As it was, the prophecy merely proved to be correct.

Mr. Garniman saw the Saint, and the Saint saw Mr. Garni­man. These things happened simultaneously, but the Saint won on points. There was a lot of Mr. Garniman.

"I'm afraid I can't spare you very long, Mr. Herrick," he said. "I have to go out in a few minutes. What did you want to see me about?"

His restless grey eyes flittered shrewdly over the Saint as he spoke, but Simon endured the scrutiny with the peaceful calm which only the man who wears the suits of Anderson and Shepphard, the shirts of Harman, the shoes of Lobb, and self-refrigerating conscience can achieve.

"I came to ask you if you could tell us anything about the Scorpion," said the Saint calmly.

Well, that is one way of putting it. On the other hand, one could say with equal truth that his manner would have made a sheet of plate glass look like a futurist sculptor's impression of a bit of the Pacific Ocean during a hurricane. And the inno­cence of the Saintly face would have made a Botticelli angel look positively sinister in comparison.

His gaze rested on Mr. Wilfred Garniman's fleshy prow with no more than a reasonable directness; but he saw the momentary flicker of expression that preceded Mr. Garniman's blandly puzzled frown, and wistfully wondered whether, if he unsheathed his swordstick and prodded it vigorously into Mr. Garniman's immediate future, there would be a loud pop, or merely a faint sizzling sound. That he overcame this insidious temptation, and allowed no sign of the soul-shattering struggle to register itself on his face, was merely a tribute to the persist­ently sobering influence of Mr.
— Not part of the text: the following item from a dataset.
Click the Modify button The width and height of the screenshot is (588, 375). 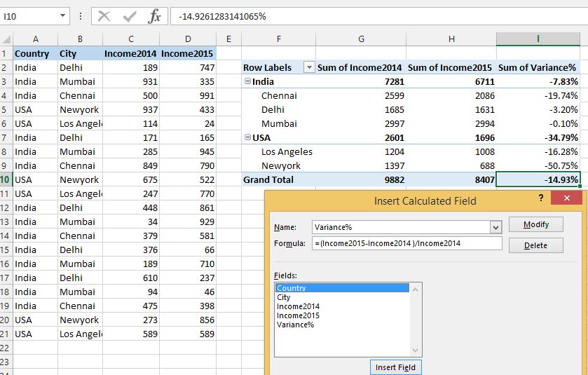tap(535, 225)
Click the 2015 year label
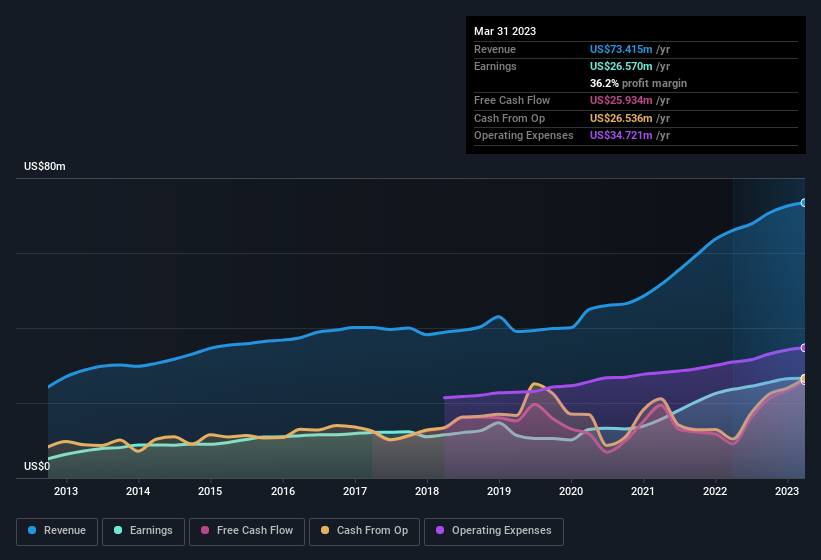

Lionel Delborn's official proc­lamation and the Saint's sternly practical devotion to business.

"Scorpion?" repeated Mr. Garniman, frowning. "I'm afraid I don't quite——"

"Understand. Exactly. Well, I expected I should have to explain."

"I wish you would. I really don't know——"

"Why we should consider you an authority on scorpions. Precisely. The Editor told me you'd say that."

"If you'd——"

"Tell you the reason for this rather extraordinary procedure——"

"I should certainly see if I could help you in any way, but at the same time——"

"You don't see what use you could be. Absolutely. Now, shall we go on like this or shall we sing the rest in chorus?"

Mr. Garniman blinked.

"Do you want to ask me some questions?"

"I should love to," said the Saint heartily. "You don't think Mrs. Garniman will object?"

"Mrs. Garniman?"

"Mrs. Garniman."

Mr. Garniman blinked again.

"Are you——"

"Certain——"

"Are you certain you haven't made a mistake? There is no Mrs. Garniman."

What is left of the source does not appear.